Berburu situs megalitik baik di Lembah Bada maupun di Besoa merupakan pengalaman unik dan menyenangkan. Meskipun sudah ada petunjuk dimuka jalan, tapi mencarinya masih di area abu-abu, saya harus bisa menerka-nerka posisinya atau kalau mentok, menggunakan advanced maps, bertanya ke warga. Berburu batu megalitik ini bag bermain pokemon go. Dari kejauhan terdapat beberapa batu besar ditengah sawah, ah, mungkin itu batu megalitik Suso pikirku. Dengan berhati-hati saya melewati pematang sawah yang cukup licin dan gundul, setibaku di batu itu ternyata hanya batu biasa.

Saya putar balik menuju rumah panggung seorang warga ditepi sawah, namun berkali-kali kuketuk pintunya, nampaknya rumah tersebut kosong. Saya memutuskan untuk berjalan menuju rumah warga berikutnya, untungnya pemilik rumah sedang melakukan rutinitasnya di depan rumah, beliau menunjukkan jalan menuju kompleks megalitik Suso sekitar 300 meter di balik  rerimbunan pohon. Di kompleks Megalitik Suso terdapat beberapa arca dan kalamba. Arca paling menonjol adalah Maturu yang artinya ’dalam posisi tertidur’, arca berjenis kelamin laki-laki dengan kepala lonjong ini melintang sepanjang 380 cm.  setidaknya ada 3 arca dan 7 kalamba di situs ini. Kulirik jam tanganku, ternyata saya sudah berjalan lebih dari 5000 langkah pagi ini, luar biasa!

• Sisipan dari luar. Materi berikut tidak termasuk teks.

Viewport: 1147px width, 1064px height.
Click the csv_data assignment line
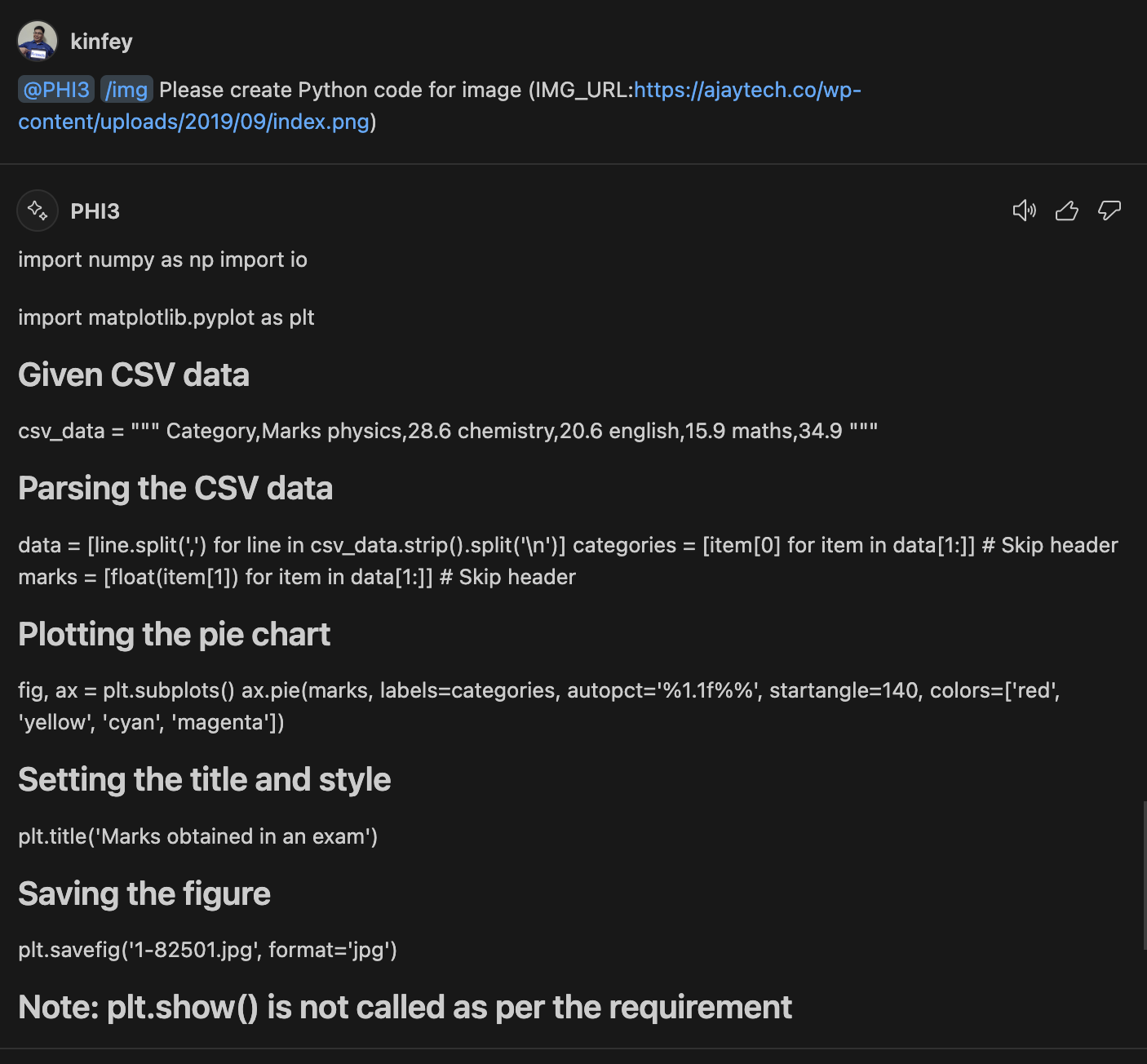tap(448, 431)
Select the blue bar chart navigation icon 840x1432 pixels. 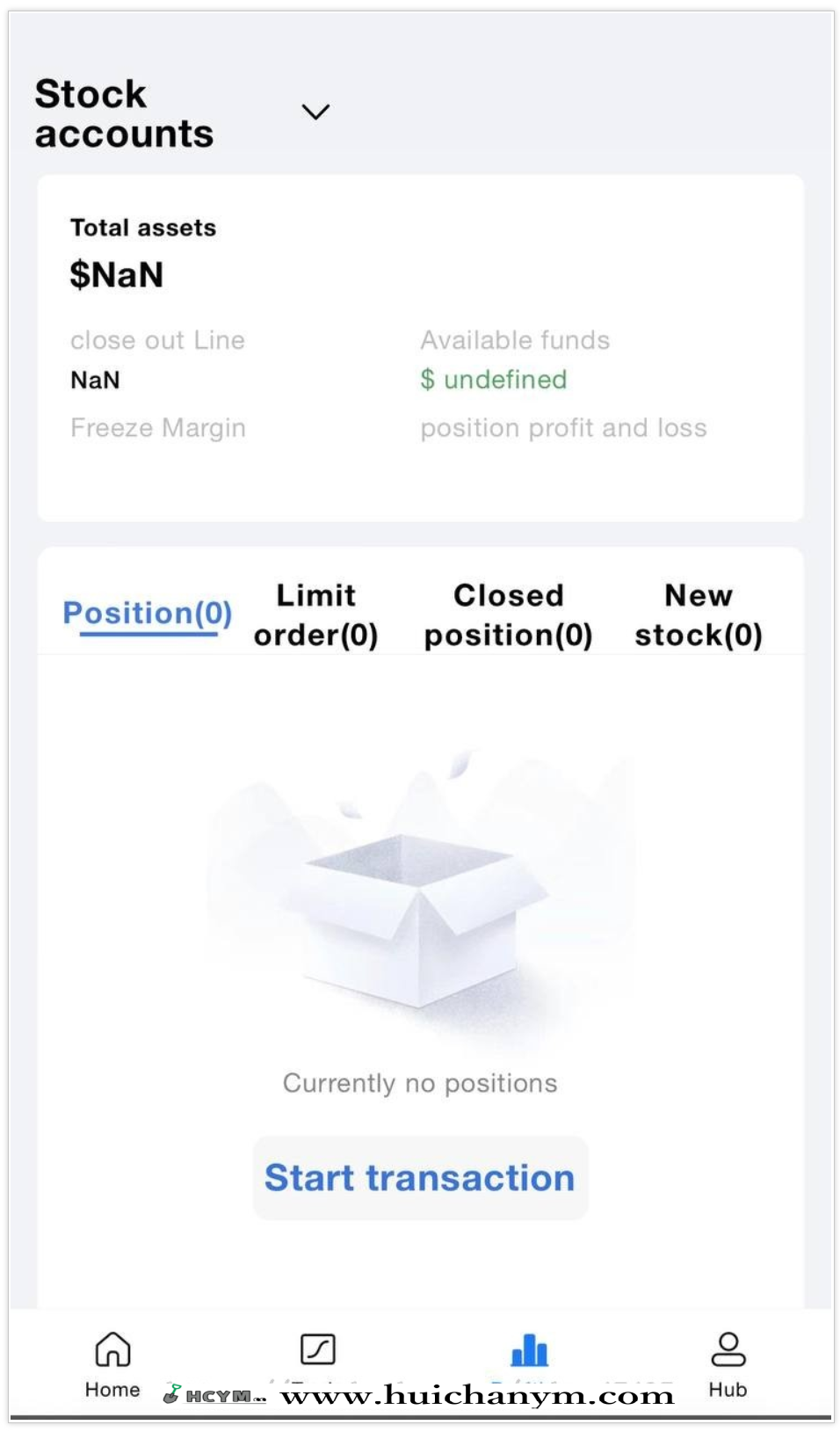tap(529, 1350)
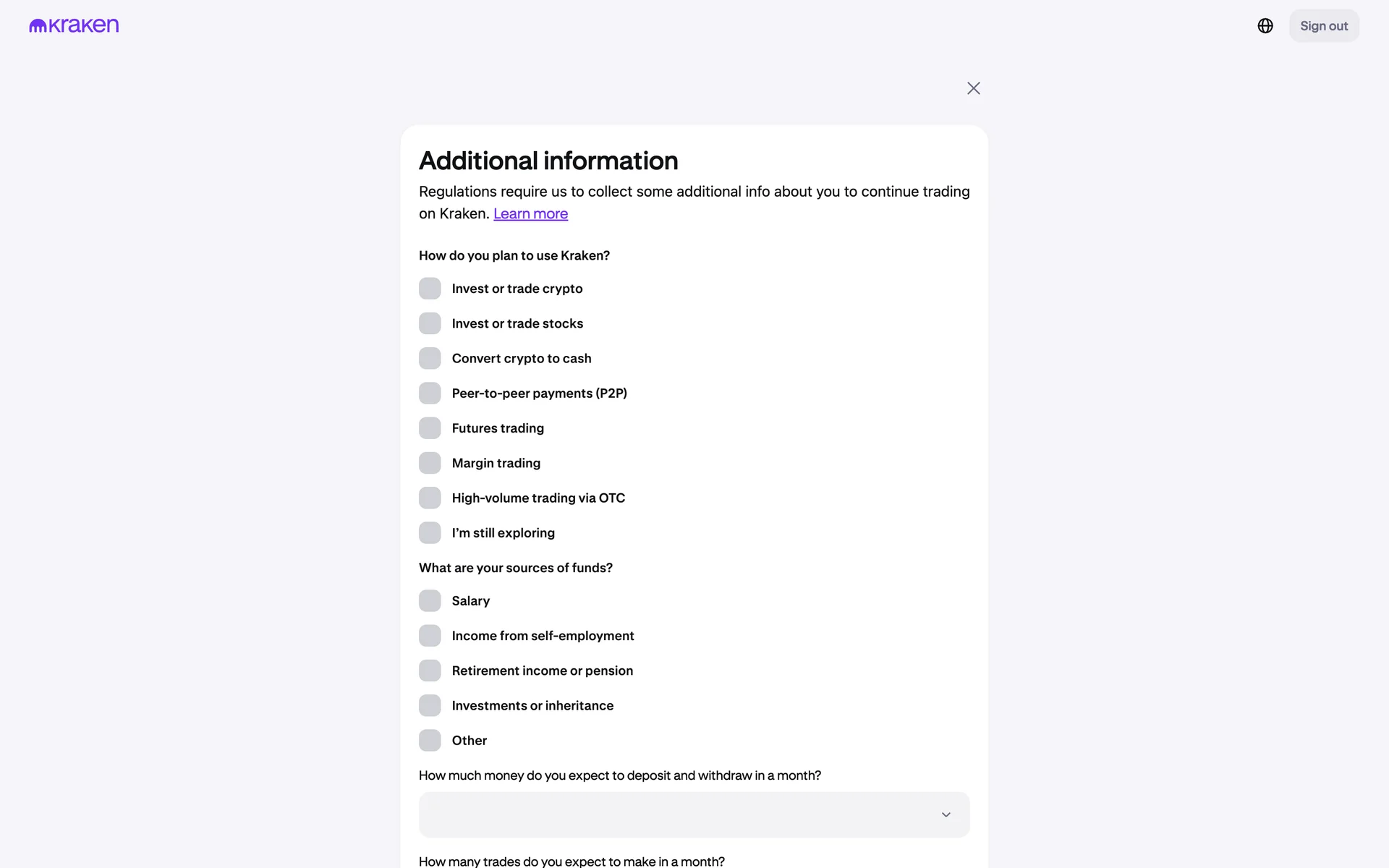This screenshot has width=1389, height=868.
Task: Check Invest or trade stocks
Action: (x=430, y=323)
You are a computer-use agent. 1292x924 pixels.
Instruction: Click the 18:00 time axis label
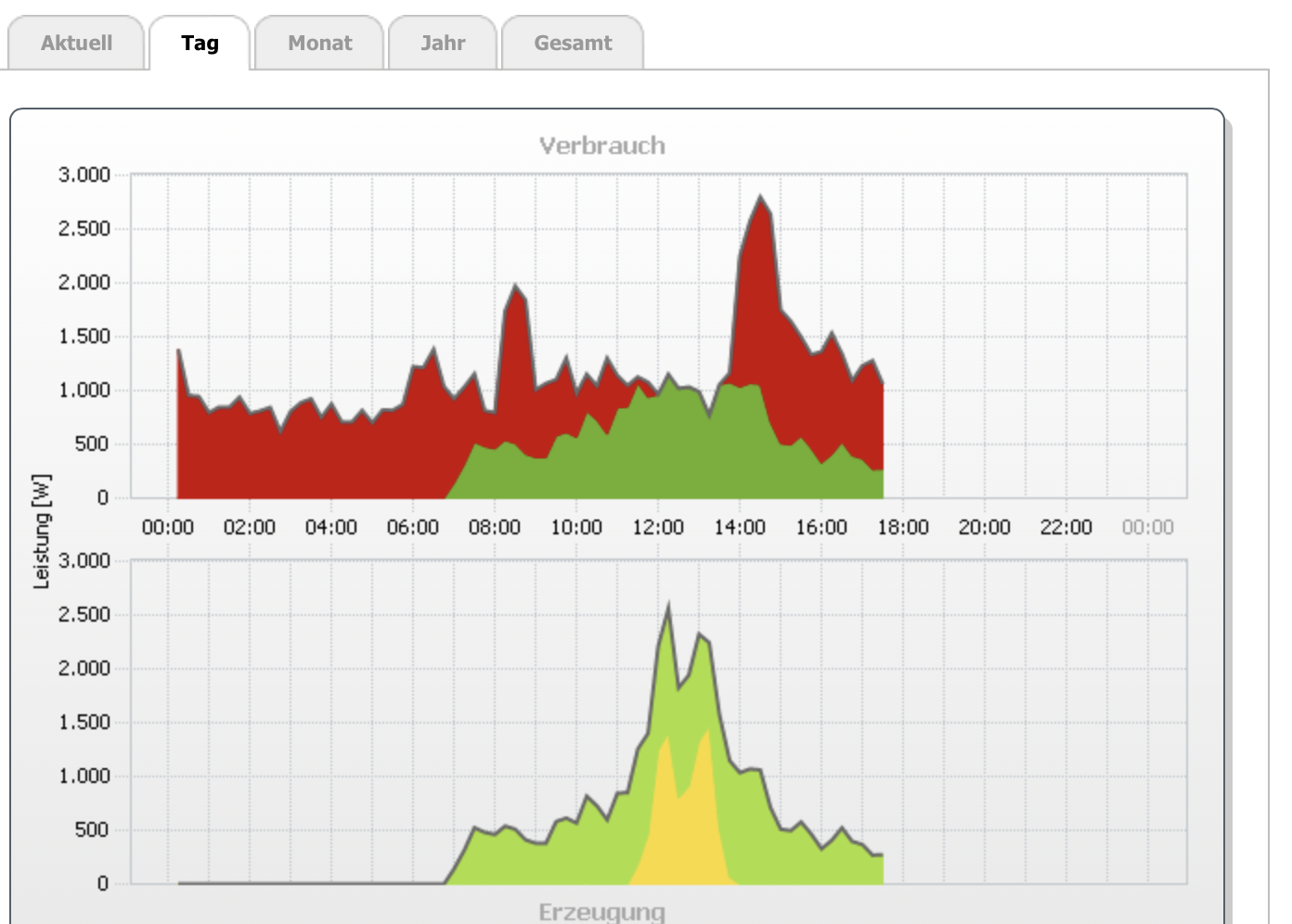[903, 527]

Lepas Megalitik Suso, saya berkendara ke arah barat mengikuti jalan yang bersebelahan dengan sungai Lariang menuju dua situs megalitik yang tak kuketahui letaknya dimana, bahkan wargapun tak tahu keberadaan situs yang hanya tertulis dipenunjuk kecil di pertigaan jalan. Saya tiba diujung kampung desa Lengkeka, didepan yang tersisa jalanan sempit menuju kebun warga, saya putuskan putar balik dan menyempatkan untuk singgah di Tambi adato Bada, rumah adat orang Bada yang sering disebut Wanua. Rumah adat ini terdiri dari tiga bangunan, yang tiga-tiganya memiliki fungsi yang berbeda namun vital. Bangunan pertama berfungsi sebagai rumah tempat tinggal orang Bada tempo dulu, sedangkan yang kedua (berada ditengah) dengan ukuran lebih kecil berfungsi sebagai tempat lumbung padi. Bangunan yang paling besar menjadi aula, tempat pertemuan adat untuk acara musyawarah atau memecahkan berbagai persoalan adat yang masih berfungsi sampai kini.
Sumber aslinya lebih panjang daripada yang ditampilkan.